REGARDING YOUR COMMENTS about architect David Schwarz. the Dallas arena, and the counter-revolution in architecture: you have it wrong. Architects don’t “detest” Schwarz; they are dismayed that the promoters of the arena proposed one goal to the tax-paying voters for the project (“an unprecedented example of urban design.. .timeless.. .not a period piece or a fashion statement”), then made a design choice freighted with nostalgia, described as “user friendly.” Put another way, the arena design is a $230 million civic serving of architectural comfort food.

In Dallas there are architects, and non-architects as well, who think of architecture, at its best, as an art, expressive of its time, and find the prospects of the arena embarrassing. What describes our era best? Should we care about such things?

Your praise of Prince Charles’ initiative to take Great Britain’s architecture back to pre-20th century models failed to mention that the Prince’s plan has fizzled.

It is a shame that we are not going to have a downtown sports palace respected as architecture. Surely the pendulum of popular taste-apparently in rear-view mirror mode-won’t stay there permanently. But there are people in Paris today who still consider the Eiffel Tower, a triumph of 19th century engineering, an aberration in the city. The critical knife cuts both ways.

FRANK D. WELCH, FAIA

Dallas



YOUR ARTICLE, “THE ARCHITECTURAL Counter-Revolution,” takes a correct and morally courageous stand. I lived in Dallas in 1992-’93 and am glad that, finally, a step is being taken to resurrect the dying city. Modernism has destroyed both architecture and urbanism in Dallas, by reversing hierarchies of connectivity. In common with many other cities worldwide, organized structure and differentiation on the human scales have been removed. At the same time.connective paths in the human range have been eliminated. The end result displays an artificial, mechanical movement as services are forced to the over-concentrated downtown office nodes. This is not a matter of taste; my assertions have a mathematical basis. Human beings need both structures and paths on the human scale-an obvious biological fact that has escaped modernists.
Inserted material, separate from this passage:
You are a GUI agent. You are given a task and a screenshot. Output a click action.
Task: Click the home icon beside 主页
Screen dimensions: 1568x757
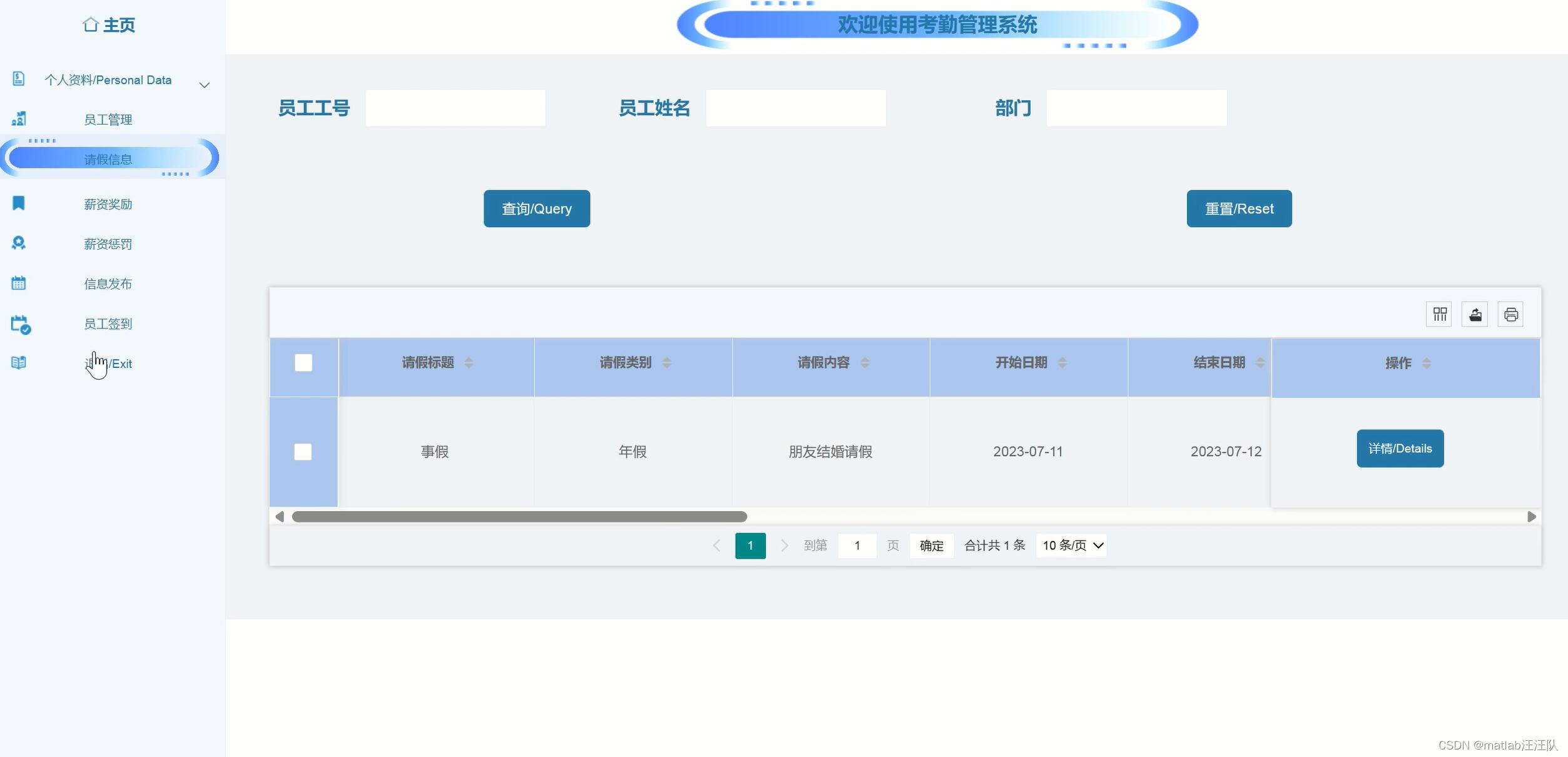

Further, as in an ecological system, if certain levels of life are missing, they are occupied by organisms moving in from nearby strata-this has led to downtown being occupied after-hours by homeless persons and criminals. It is not their fault; there are just no socially healthier elements willing to occupy that hostile niche.

NIKOS A. SALINGAROS

PROFESSOR OF MATHEMATICS

University of Texas at San Antonio

Mixing It Up in the Park Cities

OF ALL THE MISINFORMATION CHRONICLED in your story on the HPISD debacle this past spring, my favorite was the quote from one resident about “the real mix” of people that used to live in the Park Cities as opposed to “just [the] bunch of rich people” that live here now. Oh, please. OK, maybe there were rich people and middle class people, but we have middle class people now. I know, I’m one of them. Were there any black people here? My children’s elementary school has only one in these “enlightened” times. Hispanic people? Don’t think so. So by a real mix we mean a bunch of white people who have different white-collar jobs.

Go ahead. Call me a hypocrite. I live in the Park Cities for, you guessed it, the schools. And if the schools decline, I’ll sell out and go live somewhere else-like a lot of other people will if the schools are not supported.